Hazardous items can also be beneath the water, from rocks, rubbish, and glass, to boat motors that could catch on clothing and cause serious injury.

It highlights the danger of going near areas of open water under the influence of alcohol and/or drugs, and urges students not to enter water wearing non-swimwear and/or footwear, even where swimming is usually allowed.

Open water can also be a risk to health due to poor water quality and pollution. Thames Water, who provide Oxford’s water, were fined £122.7m this year for breaching rules over sewage spills into the river, and were ranked the worst water supplier in England this week.

The initiative incorporates advice from the RNLI and the Royal Lifesaving Association, and will be communicated to students through common rooms.

Discussions of the motion last term saw various JCRs highlighting the danger of “pushing trashing and celebrations to more remote or less supervised locations”. 

Students currently face £150 fines for trashing, which the University’s ‘Celebrate SMART’ campaign warns against. A spokesperson for Think Twice told Cherwell that the SU will be working alongside the University to ensure “clear safety messaging” around water.

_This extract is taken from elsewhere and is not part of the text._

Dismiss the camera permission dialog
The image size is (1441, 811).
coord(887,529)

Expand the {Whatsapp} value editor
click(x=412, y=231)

Rory McGlade, the proposer of the water safety motion and Brasenose JCR President, told Cherwell that “with continued advocacy, [common room leaders] hope to encourage colleges across Oxford to permit celebrations to occur on site”. 

Allowing post-exam celebrations to take place in college grounds would mean that students “aren’t pushed out to the edges of Oxford near waterways, but are brought back into the fold in central Oxford, where the risks are lower”.

Speaking about the risks of many Oxford ‘traditions’, McGlade expressed his hope that Think Twice is a strong starting point for water safety at Oxford, rather than being an end goal. He explained that “the initiative will evolve throughout the year, following input and debate by common room leaders”.

The SU will report back on the progress of the campaign to CCR throughout the year.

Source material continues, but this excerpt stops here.